これも伝わってるのか。大変だったと言うことは何か支援でもしてくれたんだろうな。


「村人が盗賊になって俺達を襲おうとしたんだよ。初めて盗賊の真似事をしたみたいだったから話を聞いたら税が払えなくてどうしたら良いかと泣かれちゃったんだよね」


「それで?」


「ディノスレイヤ領なら働くところあるよと言っただけ」


「それだけで全員村を出たのか?」


「帰りに村に寄ったら誰も居なくてビックリしちゃった」


(ゲイルの言葉だけで村人全員が村を捨てる決断をしたのか・・・)


「帰りはどの道を通って来たんだ?」


「東の辺境伯領都に向かう道を通ってぐるっと回ってきたんじゃ。あちこちに廃村があって盗賊も山ほど居たわい。村を捨てて盗賊に成り下がったんじゃろ。歯応えのあるやつらは一人もおらなんだ」


と、ドワンが道の説明をしてくれる。


「村を捨てた人達も領主からの支援は何も無いと言ってたから、他の所もそうなんだろね。そのうち一揆とか起こるんじゃない?」


「一揆とはなんだ?」


「生活に苦しくなった農民がイチかバチかで領主に対して反乱を起こすことだよ」


「農民とかが歯向かっても勝てるわけなかろう?」


「どうせ死ぬなら戦って死ぬとかそんなんだからね。元から勝つ気ないから死ぬの恐れずに襲ってくるよ」


「不味いな・・・」


「今はバラバラに盗賊になってるみたいだけど、治安が悪くなった道は通る人が少なくなったり護衛を強化されて商人を襲えなくなるから、可能性はあると思うよ」


「そうか、わかった。こちらで詳しく調べておこう」


随分と真面目で怖い顔でそう答える。エイブリックが公務をしているときはこんな顔をしてるんだろうな。


ガチャっとドアが開いてドン爺がやって来た。


「おぉ、ゲイルよ。無事に戻ってきたようじゃの。
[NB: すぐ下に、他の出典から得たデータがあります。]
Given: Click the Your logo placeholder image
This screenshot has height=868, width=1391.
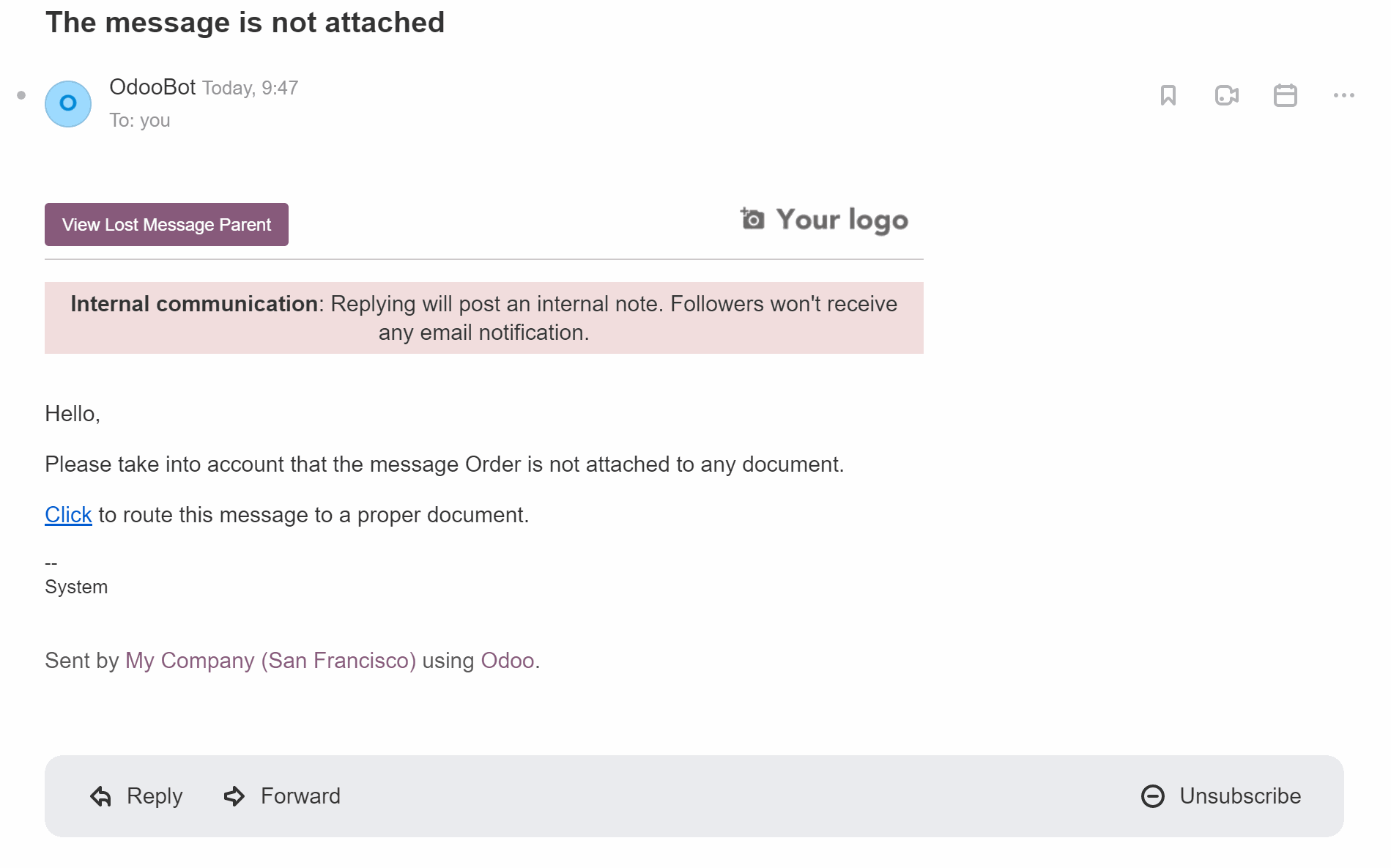Looking at the screenshot, I should click(x=824, y=220).
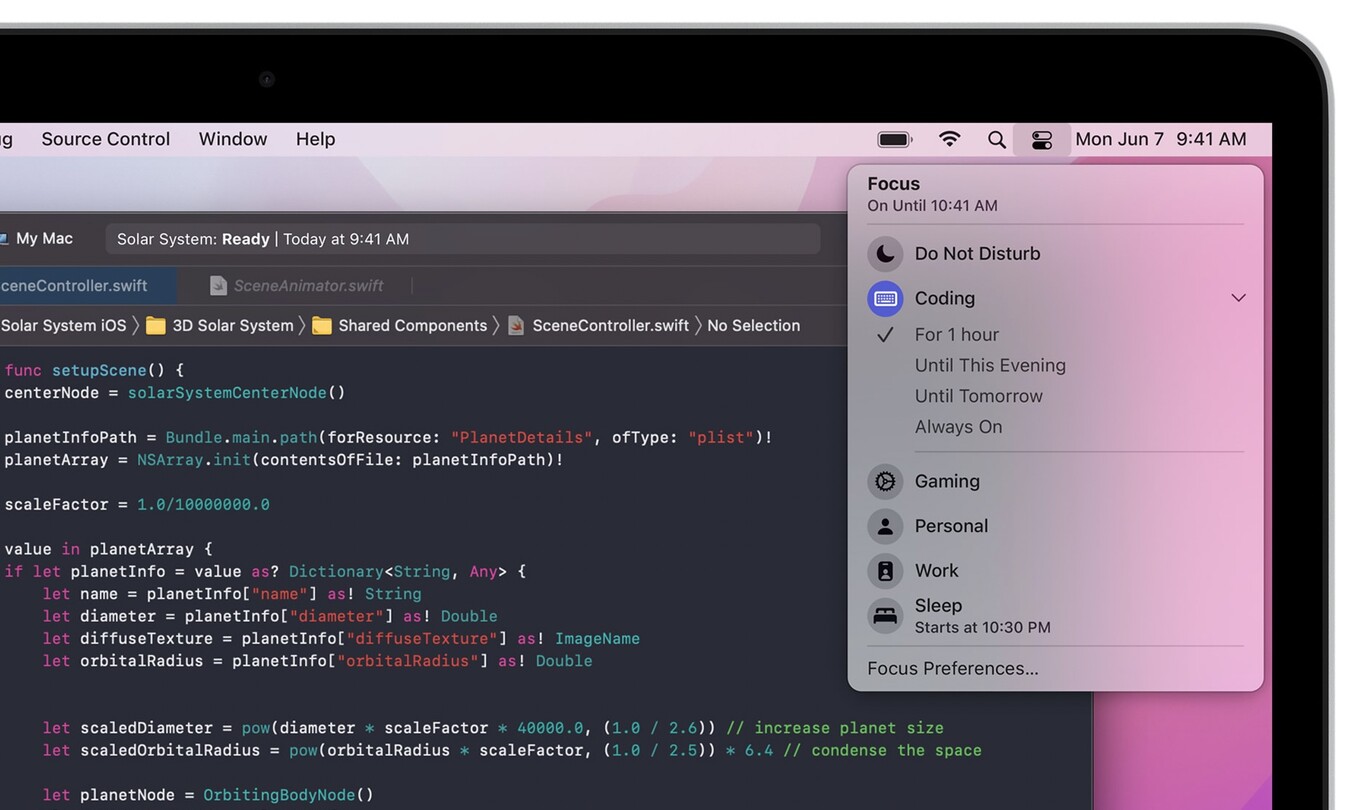Check the battery status indicator
Screen dimensions: 1366x810
[x=893, y=139]
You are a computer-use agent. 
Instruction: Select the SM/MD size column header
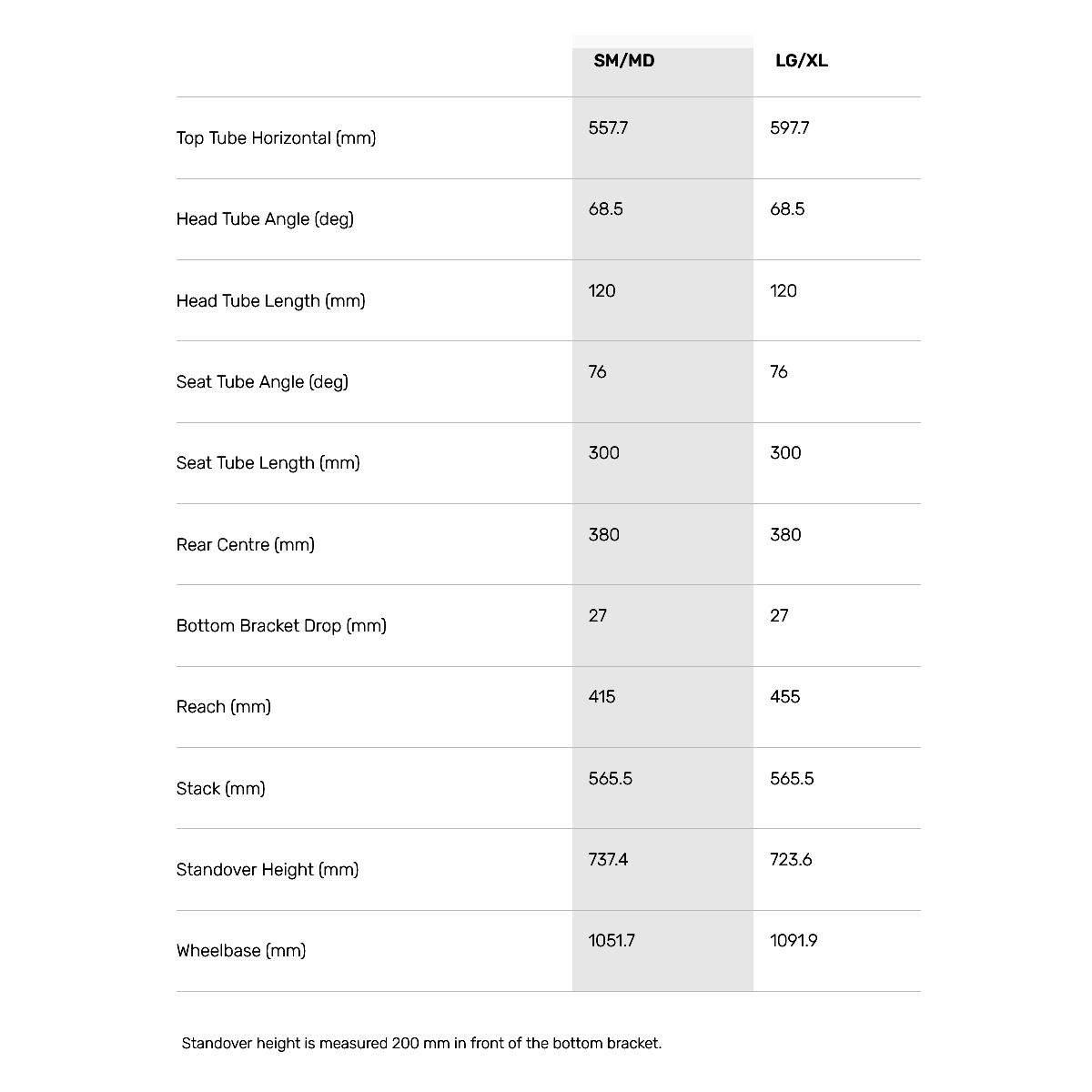click(624, 61)
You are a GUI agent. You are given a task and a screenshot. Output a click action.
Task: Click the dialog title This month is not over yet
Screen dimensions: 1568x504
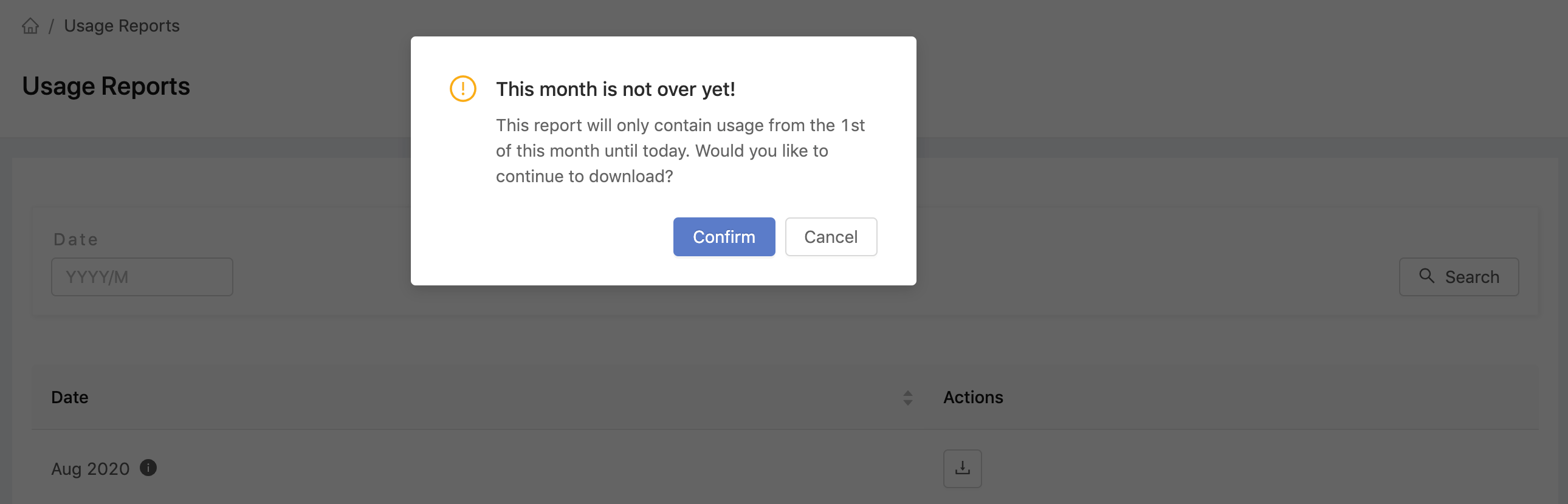(616, 89)
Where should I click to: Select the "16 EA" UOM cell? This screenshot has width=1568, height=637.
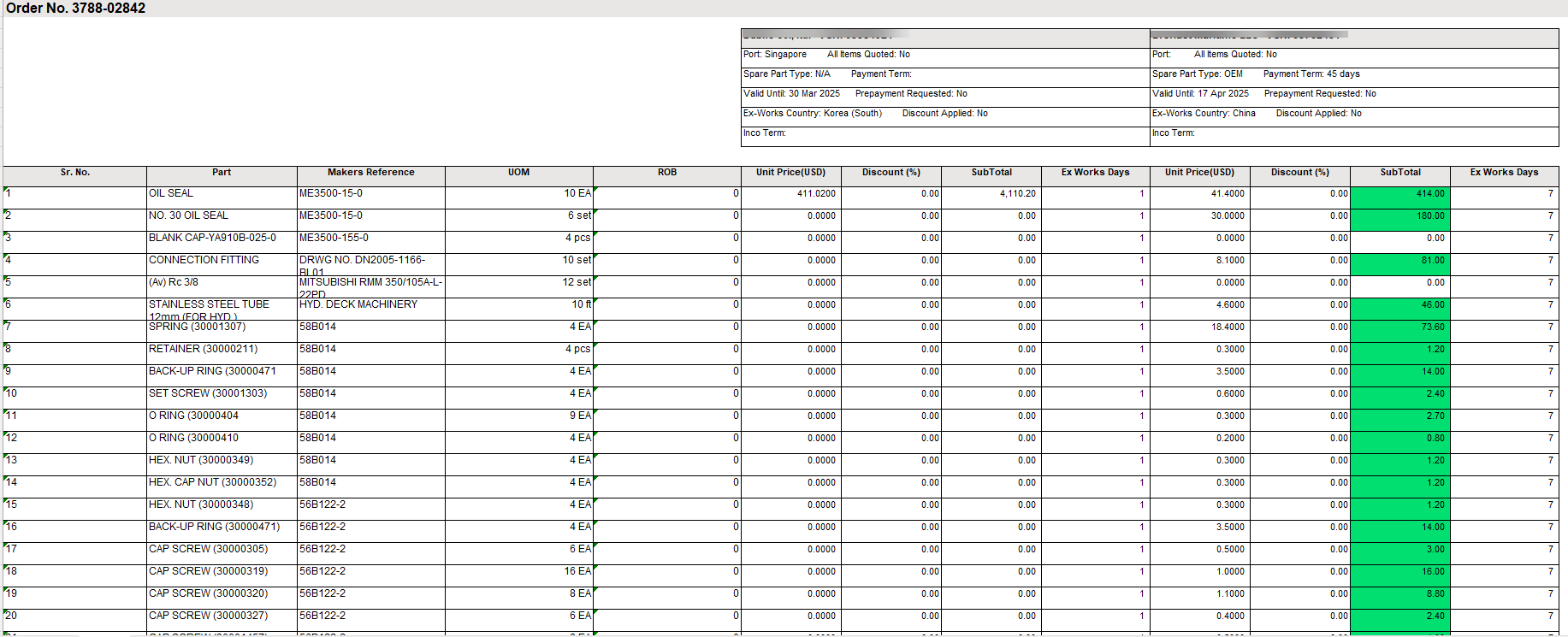(x=577, y=572)
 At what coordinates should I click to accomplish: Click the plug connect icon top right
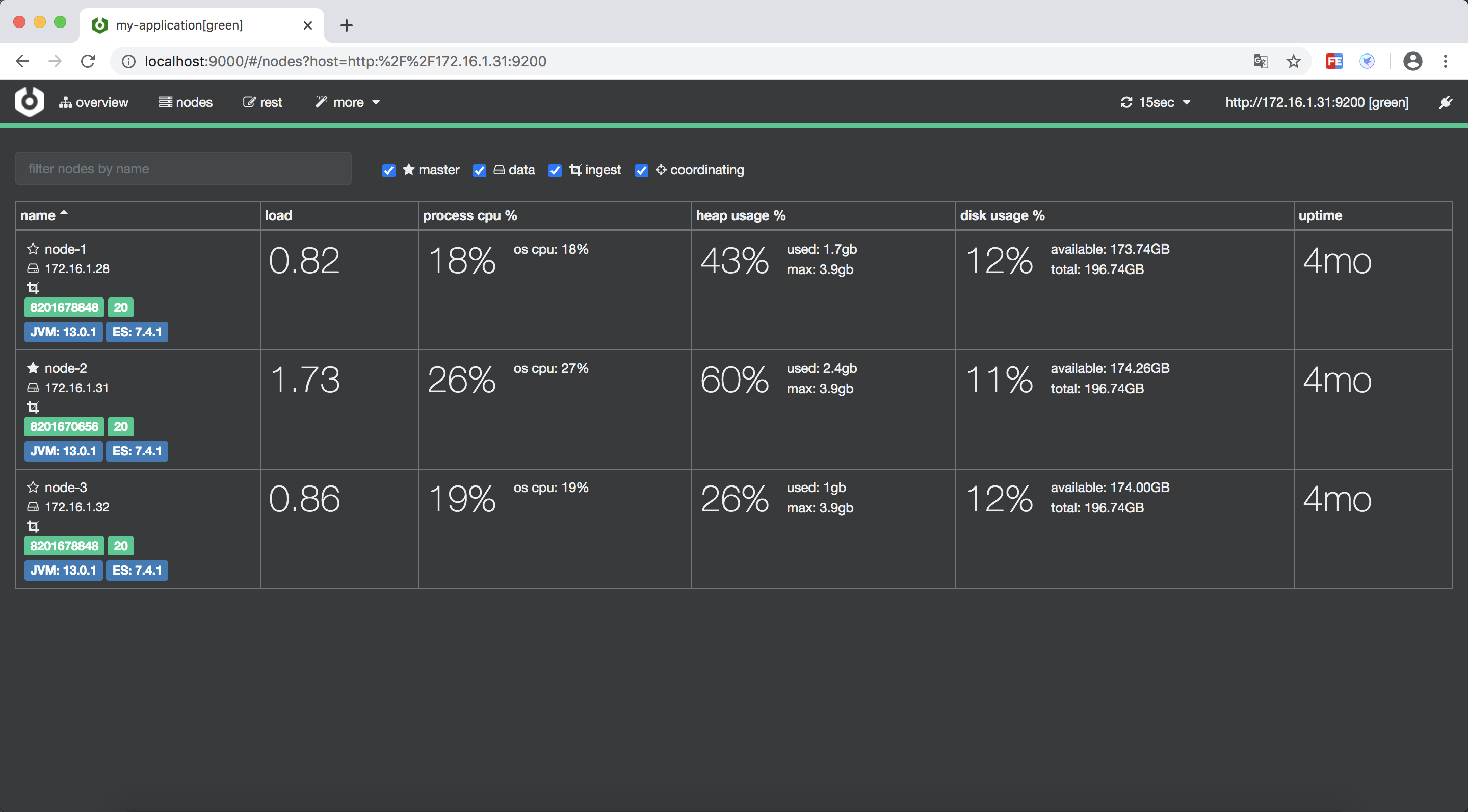tap(1445, 102)
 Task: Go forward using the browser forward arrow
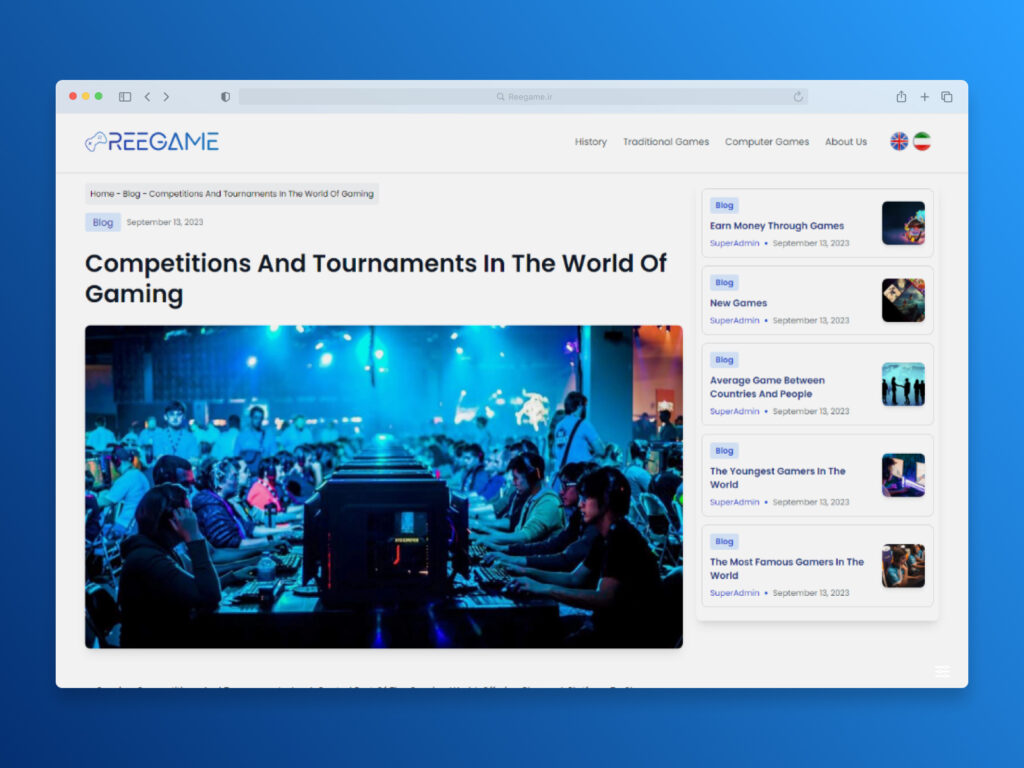[166, 97]

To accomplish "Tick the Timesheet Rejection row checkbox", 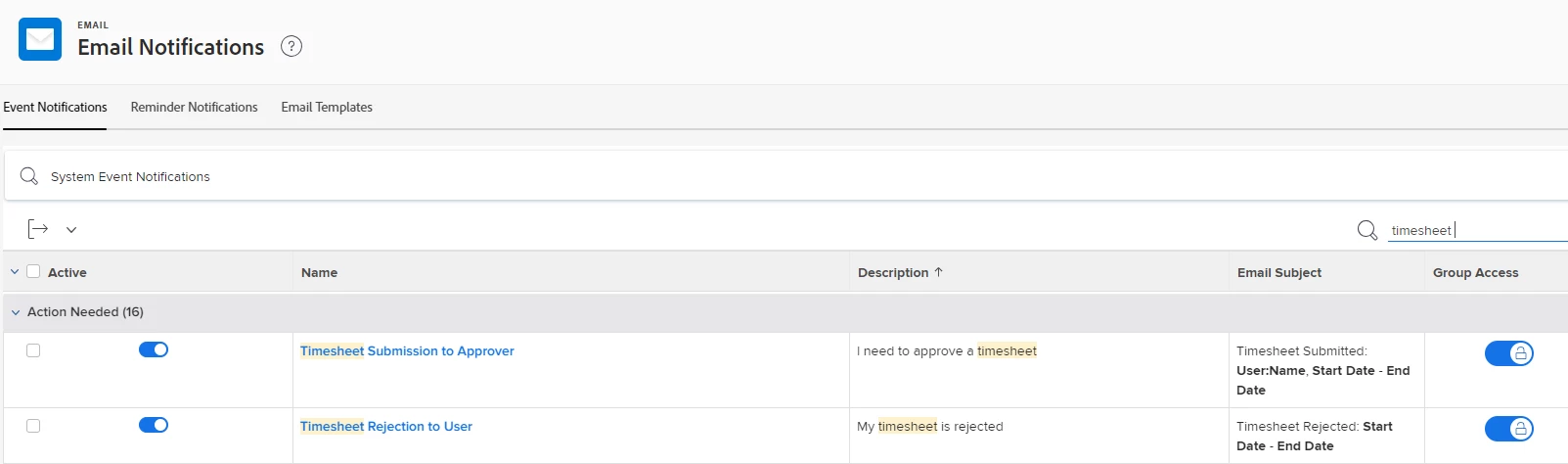I will 33,426.
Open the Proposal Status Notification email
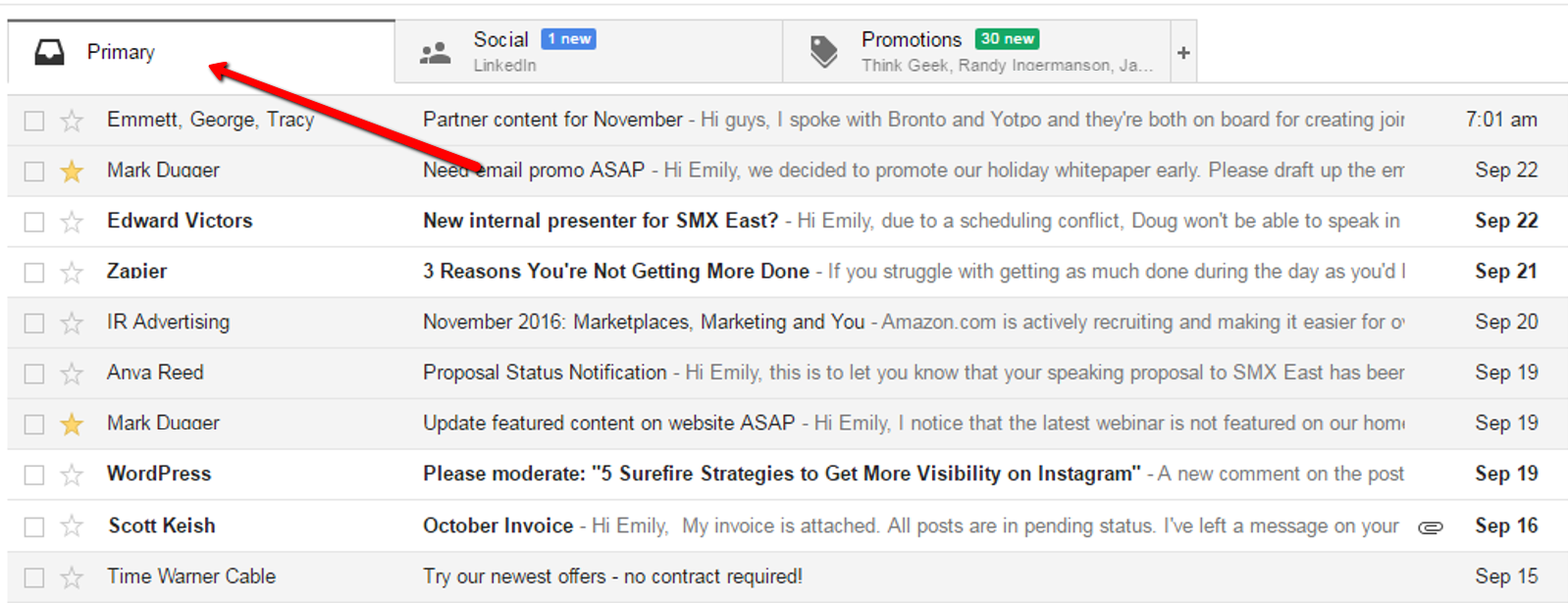 click(x=545, y=373)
息災であったか?」


満面の笑みを浮かべて俺の頭を撫でる。


「さ、飯でも食べながら話を聞かせてくれ」


コース料理を食べながら行き帰りの道の事とドワーフ国から5人の職人をスカウトしたことを話した。


「王よ、これを」


食事が終わった時にドワンが手紙を渡す。バンデスからの手紙だろう。


中を読んで確認するドン爺。そしてエイブリックにも渡す。


「ドワンよ、此度の件大儀であった。礼を言う」


ドン爺も公務の顔だろう。きりっとした顔でドワンに礼を述べた。


「ドワンとゲイルはこの手紙に何が書かれているのか知ってるのか?」


手紙を手にしたエイブリックが俺達に聞いてくる


「エイブリックよ、ワシは手紙を預かっただけじゃ。内容はワシも坊主も知らん」


「そうか、では伝えておくが内密にしておいてくれ。アーノルドとアイナには知らせて貰って構わんがな」


手紙の内容はウエストランド王国とドワーフの国が正式に国として国交を樹立する。それに伴いドワーフの国はドワーフ王国となり、バンデスがおさから王になる。但し、公には発表せずに密約とする。表向きは今まで通りだが、有事の際はお互いに援軍を送るというものだった。


これでドワンは正式に王子様だ。


ゲイルはクックックックと笑いが込み上げてくる。


「どうしたゲイル?」


「これでおやっさんは正式に王子だね。ねっ、ドワンお、お、お、王子様っ」


ゲイルは、あーはっはっはっはと自分の発した言葉に笑いがこらえられなくなり、皆もドワンの王子姿を想像して大笑いした


「う、うるさいっ!ワシはワシじゃ。なんも変わらんわいっ!」


真っ赤になって怒るドワンをエイブリックはしばらくからかいながら酒を飲んだのだった。